▸ 待办任务
A) 请把下方讲 Flink Join 的文本中从"Temporal Join 允许"起、到"左表为普通的 append-only 表."止的部分一字不差地抄写出来。
B) 根据讲 Flink Join 的文本，在 Flink 中什么样的表就是版本表？

Flink SQL LookupJoin终极解决方案及Flink Rule入门
Flink Join
常规Join
例如常用的内联接:
SELECT * FROM Orders
JOIN Product
ON Orders.productId = Product.id
这种 JOIN 要求 JOIN 两边数据都永久保留在 Flink state 中,才能保证输出结果的准确性,这将导致 State 的无限膨胀。
可以配置 state 的TTL(time-to-live:table.exec.state.ttl)来避免其无限增长,但请注意这可能会影响查询结果的准备性。
Interval Join
根据 JOIN 条件和时间限制进行的 JOIN。它基于两个 KeyStream,按照 JOIN 条件将一条流上的每条数据与另一条流上不同时间窗口的数据进行连接。
例如,查询订单及关联的支付信息,其中支付是在下单时间前后各1小时内:
SELECT
...
FROM
Orders AS o JOIN Payment AS p ON
o.orderId = p.orderId AND
p.payTime BETWEEN orderTime - INTERVAL '1' HOUR AND
orderTime + INTERVAL '1' HOUR
Temporal join
首先介绍一个时态表的概念,这是一个随时间不断变化的动态表,它可能包含表的多个快照。
对于时态表中的记录,可以追踪、访问其历史版本的表称为版本表,如数据库的 changeLog;
只能追踪、访问最新版本的表称为普通表,如数据库的表。
在Flink中,定义了主键约束和事件时间属性的表就是版本表。
Temporal Join 允许 JOIN 版本表,即主表可以用一个不断更新的版本表,根据时间和等值关联条件来扩充其详细信息。两个表必须同时为事件时间或处理时间。
当使用事件时间时,版本表保留从上一个 watermark 到当前时刻的所有版本数据,左右表都需要配置好 watermark;右表必须为 CDC 数据,正确配置主键,且主键必须在 JOIN 的等值关联条件中。例如:
-- 左表为普通的 append-only 表.
CREATE TABLE orders (
order_id STRING,
price DECIMAL(32,2),
currency STRING,
order_time TIMESTAMP(3),
WATERMARK FOR order_time AS order_time
) WITH (/* ... */);
-- 右表为汇率的版本表,CDC 数据
CREATE TABLE currency_rates (
currency STRING,
conversion_rate DECIMAL(32, 2),
update_time TIMESTAMP(3) METADATA FROM `values.source.timestamp` VIRTUAL,
WATERMARK FOR update_time AS update_time,
PRIMARY KEY(currency) NOT ENFORCED
) WITH (
'connector' = 'kafka',
'value.format' = 'debezium-json',
/* ... */
);
SELECT
order_id,
price,
currency,
conversion_rate,
order_time
FROM orders
LEFT JOIN currency_rates FOR SYSTEM_TIME AS OF orders.order_time
-- 主键必须在关联条件中
ON orders.currency = currency_rates.currency;
order_id price currency conversion_rate order_time
======== ===== ======== =============== =========
o_001 11.11 EUR 1.14 12:00:00
o_002 12.51 EUR 1.10 12:06:00
当使用处理时间时,用户可以将 Lookup 表(右表)看成一个普通的HashMap,它存储了最新的全量数据。Flink 可直接 JOIN 一个外部数据库系统的表,而无须存储最新版本的状态。例如:
SELECT
o.amout, o.currency, r.rate, o.amount * r.rate
FROM
Orders AS o
JOIN LatestRates FOR SYSTEM_TIME AS OF o.proctime AS r
ON r.currency = o.currency;
-- 或 Join 一个表函数
SELECT
o_amount, r_rate
FROM
Orders,
LATERAL TABLE (Rates(o_proctime))

▸ 给定材料
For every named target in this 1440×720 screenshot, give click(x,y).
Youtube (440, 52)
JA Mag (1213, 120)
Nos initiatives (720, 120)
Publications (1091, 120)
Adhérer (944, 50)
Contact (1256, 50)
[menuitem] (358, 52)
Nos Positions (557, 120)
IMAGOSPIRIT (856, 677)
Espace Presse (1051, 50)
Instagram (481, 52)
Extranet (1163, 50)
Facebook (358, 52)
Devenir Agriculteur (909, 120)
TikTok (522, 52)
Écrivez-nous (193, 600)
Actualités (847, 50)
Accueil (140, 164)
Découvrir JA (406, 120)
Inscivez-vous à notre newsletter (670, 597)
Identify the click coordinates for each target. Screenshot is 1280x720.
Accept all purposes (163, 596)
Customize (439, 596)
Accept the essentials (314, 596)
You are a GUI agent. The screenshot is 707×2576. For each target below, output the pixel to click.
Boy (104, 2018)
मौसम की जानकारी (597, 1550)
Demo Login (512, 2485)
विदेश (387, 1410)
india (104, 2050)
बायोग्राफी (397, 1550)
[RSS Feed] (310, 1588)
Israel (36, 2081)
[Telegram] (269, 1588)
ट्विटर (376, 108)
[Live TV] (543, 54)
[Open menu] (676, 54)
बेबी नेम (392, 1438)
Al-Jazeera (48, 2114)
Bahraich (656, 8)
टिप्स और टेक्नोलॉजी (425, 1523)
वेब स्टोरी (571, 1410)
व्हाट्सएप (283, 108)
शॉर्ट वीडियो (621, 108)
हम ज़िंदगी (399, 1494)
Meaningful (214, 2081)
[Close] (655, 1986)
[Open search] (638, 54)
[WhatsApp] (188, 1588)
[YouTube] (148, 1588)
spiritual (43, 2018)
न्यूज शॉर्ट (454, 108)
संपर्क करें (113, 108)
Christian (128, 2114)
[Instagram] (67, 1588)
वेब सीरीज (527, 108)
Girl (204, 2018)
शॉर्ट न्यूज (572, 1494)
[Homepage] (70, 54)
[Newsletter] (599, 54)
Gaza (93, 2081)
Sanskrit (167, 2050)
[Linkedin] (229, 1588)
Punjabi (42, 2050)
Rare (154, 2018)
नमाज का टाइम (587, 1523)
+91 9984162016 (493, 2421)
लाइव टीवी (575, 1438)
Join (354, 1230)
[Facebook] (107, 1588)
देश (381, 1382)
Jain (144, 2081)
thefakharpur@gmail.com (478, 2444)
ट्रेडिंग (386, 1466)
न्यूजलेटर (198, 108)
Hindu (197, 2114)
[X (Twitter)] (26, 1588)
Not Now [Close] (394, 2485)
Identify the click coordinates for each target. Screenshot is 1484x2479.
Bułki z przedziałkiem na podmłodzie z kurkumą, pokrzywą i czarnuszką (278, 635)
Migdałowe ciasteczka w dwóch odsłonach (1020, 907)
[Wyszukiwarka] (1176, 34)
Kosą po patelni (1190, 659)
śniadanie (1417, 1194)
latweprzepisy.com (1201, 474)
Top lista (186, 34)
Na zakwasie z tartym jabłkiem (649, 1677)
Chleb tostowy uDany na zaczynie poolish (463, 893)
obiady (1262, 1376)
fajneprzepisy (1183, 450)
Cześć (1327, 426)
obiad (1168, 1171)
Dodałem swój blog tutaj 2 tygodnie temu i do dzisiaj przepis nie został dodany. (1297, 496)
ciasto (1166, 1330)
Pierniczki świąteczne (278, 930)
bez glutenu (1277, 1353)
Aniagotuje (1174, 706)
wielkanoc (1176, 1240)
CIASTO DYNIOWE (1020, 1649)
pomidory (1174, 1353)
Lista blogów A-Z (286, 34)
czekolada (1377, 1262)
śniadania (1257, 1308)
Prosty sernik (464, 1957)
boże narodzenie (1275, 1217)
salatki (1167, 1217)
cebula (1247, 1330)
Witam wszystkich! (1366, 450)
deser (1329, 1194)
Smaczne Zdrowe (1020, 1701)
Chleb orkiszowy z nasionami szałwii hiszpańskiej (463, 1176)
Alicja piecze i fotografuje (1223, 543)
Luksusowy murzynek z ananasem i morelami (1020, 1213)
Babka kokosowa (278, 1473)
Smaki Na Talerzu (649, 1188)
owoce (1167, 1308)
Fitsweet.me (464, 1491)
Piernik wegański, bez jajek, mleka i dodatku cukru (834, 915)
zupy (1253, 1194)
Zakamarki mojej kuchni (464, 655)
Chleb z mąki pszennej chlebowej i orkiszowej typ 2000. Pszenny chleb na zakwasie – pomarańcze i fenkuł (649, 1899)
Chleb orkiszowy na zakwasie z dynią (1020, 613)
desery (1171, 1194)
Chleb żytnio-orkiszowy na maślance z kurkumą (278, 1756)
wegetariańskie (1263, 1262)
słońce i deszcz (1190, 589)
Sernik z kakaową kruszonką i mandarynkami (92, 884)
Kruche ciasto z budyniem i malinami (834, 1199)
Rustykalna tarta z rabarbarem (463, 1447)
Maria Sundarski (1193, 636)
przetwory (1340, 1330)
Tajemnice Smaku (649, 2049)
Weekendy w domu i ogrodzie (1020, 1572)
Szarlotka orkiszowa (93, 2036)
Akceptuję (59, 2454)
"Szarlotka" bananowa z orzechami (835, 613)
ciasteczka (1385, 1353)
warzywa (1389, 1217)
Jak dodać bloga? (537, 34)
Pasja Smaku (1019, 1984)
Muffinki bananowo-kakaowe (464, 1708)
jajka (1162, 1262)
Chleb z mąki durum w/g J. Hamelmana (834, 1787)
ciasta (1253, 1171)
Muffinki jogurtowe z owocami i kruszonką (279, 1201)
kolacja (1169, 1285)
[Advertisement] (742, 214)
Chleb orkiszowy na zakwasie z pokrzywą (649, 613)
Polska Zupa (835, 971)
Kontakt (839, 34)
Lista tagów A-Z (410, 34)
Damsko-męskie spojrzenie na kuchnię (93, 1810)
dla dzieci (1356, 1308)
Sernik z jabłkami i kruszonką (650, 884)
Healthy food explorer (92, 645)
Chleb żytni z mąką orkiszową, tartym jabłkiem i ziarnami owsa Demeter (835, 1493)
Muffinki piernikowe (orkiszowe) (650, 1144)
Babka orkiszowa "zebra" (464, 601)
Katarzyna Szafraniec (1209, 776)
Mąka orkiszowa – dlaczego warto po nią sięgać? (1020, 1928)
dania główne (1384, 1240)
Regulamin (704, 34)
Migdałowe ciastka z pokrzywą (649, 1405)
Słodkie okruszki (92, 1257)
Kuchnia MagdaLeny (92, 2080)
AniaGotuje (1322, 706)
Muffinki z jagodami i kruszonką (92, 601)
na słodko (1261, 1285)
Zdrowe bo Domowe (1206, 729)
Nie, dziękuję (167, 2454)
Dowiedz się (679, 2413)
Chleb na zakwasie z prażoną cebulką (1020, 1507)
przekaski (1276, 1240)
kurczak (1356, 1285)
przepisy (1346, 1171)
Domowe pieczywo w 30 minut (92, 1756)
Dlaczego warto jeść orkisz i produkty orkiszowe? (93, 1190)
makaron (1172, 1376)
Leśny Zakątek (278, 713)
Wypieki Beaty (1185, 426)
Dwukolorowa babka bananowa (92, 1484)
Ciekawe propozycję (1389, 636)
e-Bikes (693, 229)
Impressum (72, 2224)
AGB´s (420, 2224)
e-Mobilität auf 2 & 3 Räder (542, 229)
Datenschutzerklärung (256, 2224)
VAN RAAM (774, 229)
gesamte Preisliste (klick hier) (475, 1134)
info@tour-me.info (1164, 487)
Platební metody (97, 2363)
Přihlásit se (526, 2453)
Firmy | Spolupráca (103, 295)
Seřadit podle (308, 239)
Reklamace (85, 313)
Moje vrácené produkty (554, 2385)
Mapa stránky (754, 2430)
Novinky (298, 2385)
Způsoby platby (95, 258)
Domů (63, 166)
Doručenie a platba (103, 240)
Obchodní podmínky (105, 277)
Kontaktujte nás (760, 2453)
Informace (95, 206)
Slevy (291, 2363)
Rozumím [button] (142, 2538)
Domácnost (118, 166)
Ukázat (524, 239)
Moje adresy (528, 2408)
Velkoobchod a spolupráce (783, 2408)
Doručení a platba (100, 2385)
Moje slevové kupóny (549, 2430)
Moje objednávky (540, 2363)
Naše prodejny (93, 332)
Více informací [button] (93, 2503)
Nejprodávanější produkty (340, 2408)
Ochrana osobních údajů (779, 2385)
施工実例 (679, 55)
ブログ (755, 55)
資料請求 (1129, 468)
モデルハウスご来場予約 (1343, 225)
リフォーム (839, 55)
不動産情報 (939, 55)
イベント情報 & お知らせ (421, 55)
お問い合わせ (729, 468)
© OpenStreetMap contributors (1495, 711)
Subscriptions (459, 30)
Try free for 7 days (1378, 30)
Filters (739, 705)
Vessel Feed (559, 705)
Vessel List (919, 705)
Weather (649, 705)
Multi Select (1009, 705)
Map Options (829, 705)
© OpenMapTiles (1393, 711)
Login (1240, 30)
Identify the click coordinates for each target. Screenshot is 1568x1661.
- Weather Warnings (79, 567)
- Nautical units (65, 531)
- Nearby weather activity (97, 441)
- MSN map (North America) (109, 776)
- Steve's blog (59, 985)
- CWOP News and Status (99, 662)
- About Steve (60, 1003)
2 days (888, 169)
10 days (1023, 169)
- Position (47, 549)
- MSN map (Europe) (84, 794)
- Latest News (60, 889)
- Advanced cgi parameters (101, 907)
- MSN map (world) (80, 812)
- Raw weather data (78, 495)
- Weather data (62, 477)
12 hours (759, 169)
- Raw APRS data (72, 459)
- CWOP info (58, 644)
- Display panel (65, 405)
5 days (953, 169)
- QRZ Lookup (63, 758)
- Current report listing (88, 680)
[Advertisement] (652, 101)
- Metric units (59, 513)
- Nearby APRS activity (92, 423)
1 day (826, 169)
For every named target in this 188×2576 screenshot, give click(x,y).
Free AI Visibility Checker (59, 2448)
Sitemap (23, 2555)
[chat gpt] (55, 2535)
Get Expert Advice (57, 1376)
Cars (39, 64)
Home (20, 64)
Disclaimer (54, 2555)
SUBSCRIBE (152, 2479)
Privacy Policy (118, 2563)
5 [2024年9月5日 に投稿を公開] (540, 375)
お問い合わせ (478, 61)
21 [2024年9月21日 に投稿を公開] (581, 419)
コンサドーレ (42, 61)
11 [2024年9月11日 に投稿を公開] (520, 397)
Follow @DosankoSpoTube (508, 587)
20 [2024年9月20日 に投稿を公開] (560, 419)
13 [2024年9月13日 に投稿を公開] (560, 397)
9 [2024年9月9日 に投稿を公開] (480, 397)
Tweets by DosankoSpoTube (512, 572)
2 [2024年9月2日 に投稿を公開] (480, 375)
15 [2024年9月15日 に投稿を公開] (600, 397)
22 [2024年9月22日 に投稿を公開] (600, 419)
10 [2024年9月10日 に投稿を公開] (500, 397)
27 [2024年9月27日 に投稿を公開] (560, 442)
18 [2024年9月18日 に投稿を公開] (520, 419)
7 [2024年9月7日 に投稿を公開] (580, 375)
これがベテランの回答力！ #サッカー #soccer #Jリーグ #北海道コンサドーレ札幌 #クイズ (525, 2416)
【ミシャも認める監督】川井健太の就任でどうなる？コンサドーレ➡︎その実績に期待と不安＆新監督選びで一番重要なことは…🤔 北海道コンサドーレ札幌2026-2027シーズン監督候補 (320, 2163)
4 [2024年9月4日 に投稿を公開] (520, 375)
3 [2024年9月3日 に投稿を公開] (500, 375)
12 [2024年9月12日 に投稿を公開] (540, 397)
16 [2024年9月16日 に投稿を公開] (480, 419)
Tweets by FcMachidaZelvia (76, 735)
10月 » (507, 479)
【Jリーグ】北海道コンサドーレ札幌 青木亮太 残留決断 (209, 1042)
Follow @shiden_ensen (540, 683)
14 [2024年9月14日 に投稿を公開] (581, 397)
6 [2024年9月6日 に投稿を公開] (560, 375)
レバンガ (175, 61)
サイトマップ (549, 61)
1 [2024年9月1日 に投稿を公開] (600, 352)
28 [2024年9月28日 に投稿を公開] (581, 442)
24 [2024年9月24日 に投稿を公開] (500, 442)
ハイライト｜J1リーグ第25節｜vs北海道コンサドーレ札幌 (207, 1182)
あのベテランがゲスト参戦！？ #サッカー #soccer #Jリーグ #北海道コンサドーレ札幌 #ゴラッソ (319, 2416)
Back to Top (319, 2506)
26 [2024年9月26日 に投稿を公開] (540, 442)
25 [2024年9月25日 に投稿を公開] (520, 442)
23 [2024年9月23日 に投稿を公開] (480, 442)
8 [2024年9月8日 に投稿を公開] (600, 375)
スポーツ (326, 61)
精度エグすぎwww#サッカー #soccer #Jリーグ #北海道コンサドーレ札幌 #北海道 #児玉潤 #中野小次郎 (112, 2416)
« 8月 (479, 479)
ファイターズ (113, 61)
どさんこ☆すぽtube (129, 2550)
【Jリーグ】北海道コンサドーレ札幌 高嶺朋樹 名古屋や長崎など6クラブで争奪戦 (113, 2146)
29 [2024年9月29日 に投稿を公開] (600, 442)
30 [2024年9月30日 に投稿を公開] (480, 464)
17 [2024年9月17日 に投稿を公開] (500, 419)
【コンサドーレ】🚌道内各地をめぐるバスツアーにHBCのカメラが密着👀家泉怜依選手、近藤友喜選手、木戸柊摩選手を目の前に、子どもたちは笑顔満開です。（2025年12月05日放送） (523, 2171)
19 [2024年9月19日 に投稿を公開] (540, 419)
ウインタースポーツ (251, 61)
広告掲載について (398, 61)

▸ 完整解答
A)
Temporal Join 允许 JOIN 版本表,即主表可以用一个不断更新的版本表,根据时间和等值关联条件来扩充其详细信息。两个表必须同时为事件时间或处理时间。
当使用事件时间时,版本表保留从上一个 watermark 到当前时刻的所有版本数据,左右表都需要配置好 watermark;右表必须为 CDC 数据,正确配置主键,且主键必须在 JOIN 的等值关联条件中。例如:
-- 左表为普通的 append-only 表.

B) 定义了主键约束和事件时间属性的表。